Scaling limit of modulation spaces and their applications

Abstract

Modulation spaces $M_{p,q}^s$ were introduced by Feichtinger [11] in 1983. Bényi and Oh [2] defined a modified version to Feichtinger's modulation spaces for which the symmetry scalings are emphasized for its possible applications in PDE. By carefully investigating the scaling properties of modulation spaces and their connections with Bényi and Oh's modulation spaces, we introduce the scaling limit versions of modulation spaces, which contains both Feichtinger's and Bényi and Oh's modulation spaces. As their applications, we will give a local well-posedness and a (small data) global well-posedness results for nonlinear Schrödinger equation in some scaling limit of modulation spaces, which generalize the well posedness results of [3] and [23], and certain super-critical initial data in $H^s$ or in $L^p$ are involved in these spaces.

Introduction

Let $\mathcal{S}:=\mathcal{S}({\mathbb{R}}^d)$ be the Schwartz space and ${\mathcal{S}}^{\prime }$ be its dual space. Feichtinger [11] in 1983 introduced the notion of modulation spaces $M_{p,q}^s$ by using the short time Fourier transform (STFT) which is now a basic tool in time-frequency analysis. Recall that the STFT of a function f with respect to a window function $g\in \mathcal{S}$ is defined as (see [11], [16])

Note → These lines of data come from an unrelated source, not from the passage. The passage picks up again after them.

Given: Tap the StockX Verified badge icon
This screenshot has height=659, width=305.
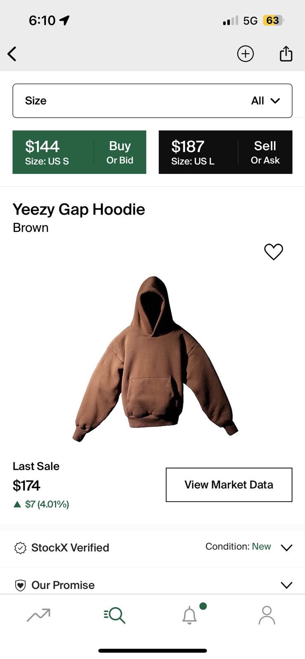Looking at the screenshot, I should 20,548.
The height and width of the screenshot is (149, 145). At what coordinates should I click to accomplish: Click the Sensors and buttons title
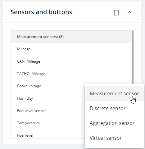coord(41,12)
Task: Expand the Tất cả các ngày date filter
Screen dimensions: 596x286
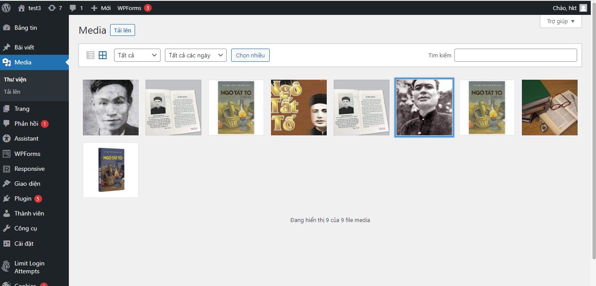Action: click(x=195, y=55)
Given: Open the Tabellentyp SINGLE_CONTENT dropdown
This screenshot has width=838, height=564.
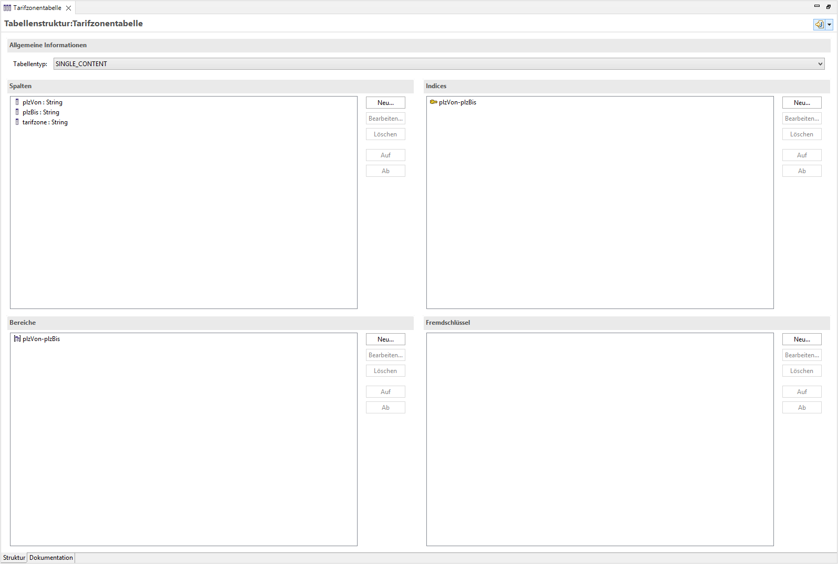Looking at the screenshot, I should pyautogui.click(x=820, y=64).
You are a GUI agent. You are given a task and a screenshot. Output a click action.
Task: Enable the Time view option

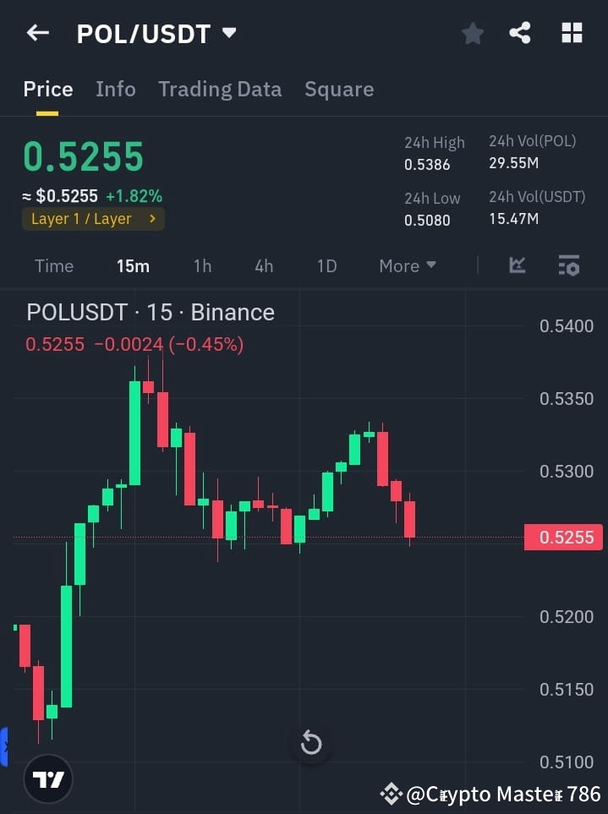point(53,265)
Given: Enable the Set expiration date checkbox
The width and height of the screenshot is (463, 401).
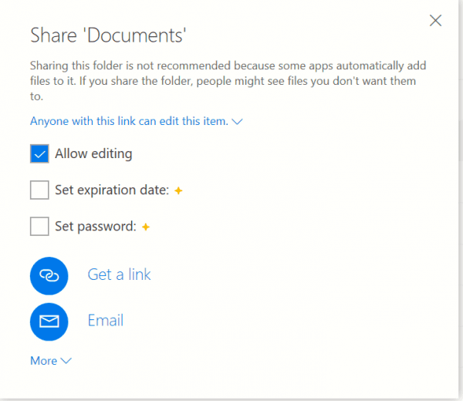Looking at the screenshot, I should 39,190.
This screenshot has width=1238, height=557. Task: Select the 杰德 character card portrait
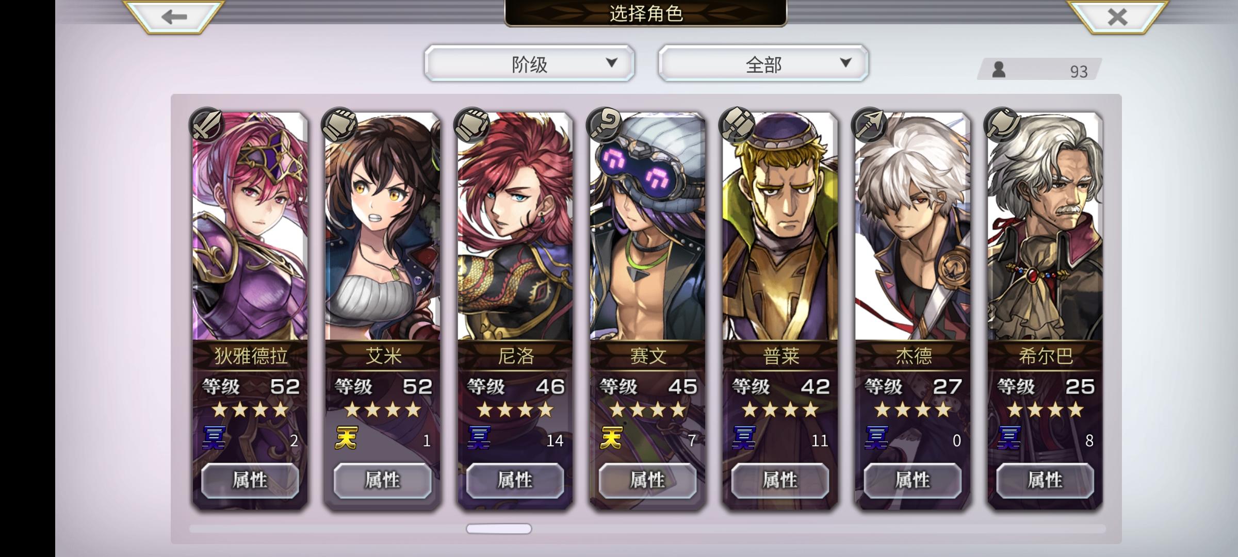[x=913, y=227]
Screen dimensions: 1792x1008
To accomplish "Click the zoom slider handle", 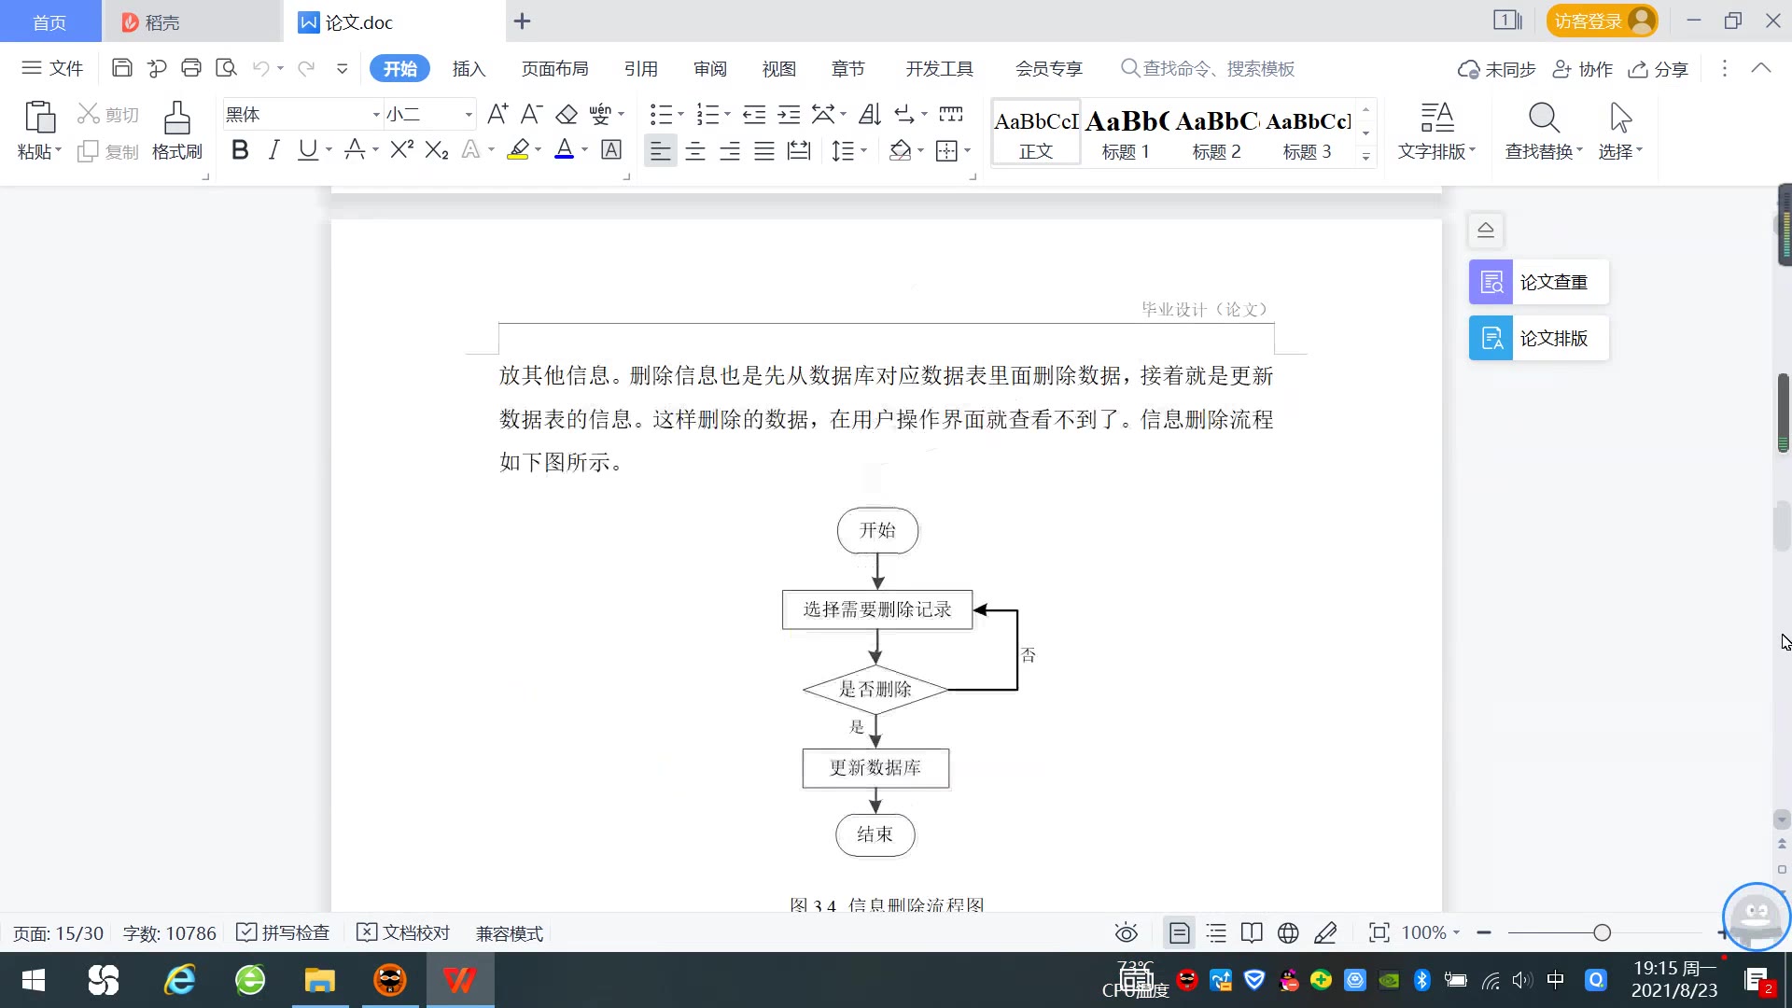I will pyautogui.click(x=1603, y=933).
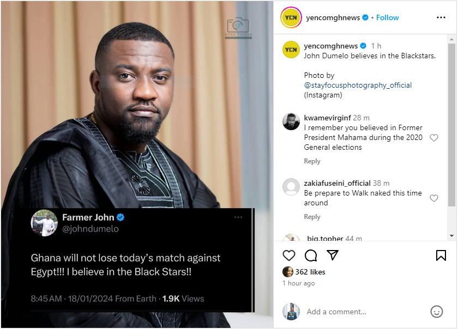
Task: Reply to kwamevirginf's comment
Action: [312, 161]
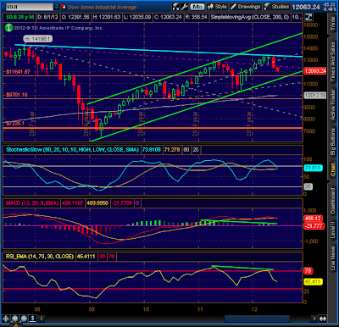The width and height of the screenshot is (339, 327).
Task: Click the left scroll arrow of time axis
Action: click(x=42, y=319)
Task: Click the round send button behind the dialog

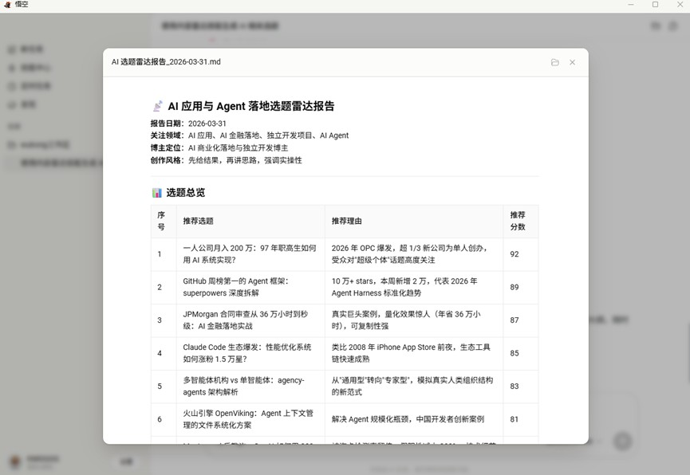Action: pyautogui.click(x=622, y=442)
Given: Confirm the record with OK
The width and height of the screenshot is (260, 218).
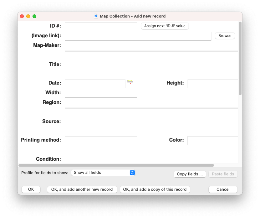Looking at the screenshot, I should click(31, 189).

$$V_{g}f(x,\xi )=\underset{{\mathbb{R}}^d}{\int }{e}^{-\mathrm{i}t\cdot \xi }\overline{g(t-x)}f(t)dt=〈f,M_{\xi }{T}_{x}g〉,$$

where $T_x:g\to g(\cdot -x)$ and $M_{\xi }:g\to e^{\mathrm{i}\cdot \xi }g$ denote the translation and modulation operators, respectively. The STFT is closely related to the wave packet transform of Córdoba and Fefferman [8] and the Wigner transform [16], which is now a basic tool in time frequency analysis theory. For any $1⩽p,q⩽\infty$, $s\in \mathbb{R}$, we denote

$${\Vert f\Vert }_{M_{p,q}^s}={\Vert {〈\xi 〉}^s{\Vert V_{g}f(x,\xi )\Vert }_{L^p({\mathbb{R}}_x^d)}\Vert }_{L^q({\mathbb{R}}_{\xi }^d)}.$$

Modulation spaces $M_{p,q}^s$ are defined as the space of all tempered distributions $f\in {\mathcal{S}}^{\prime }$ for which ${\Vert f\Vert }_{M_{p,q}^s}$ is finite (cf. [11]). Modulation spaces $M_{p,q}^s$ are also said to be Feichtinger spaces.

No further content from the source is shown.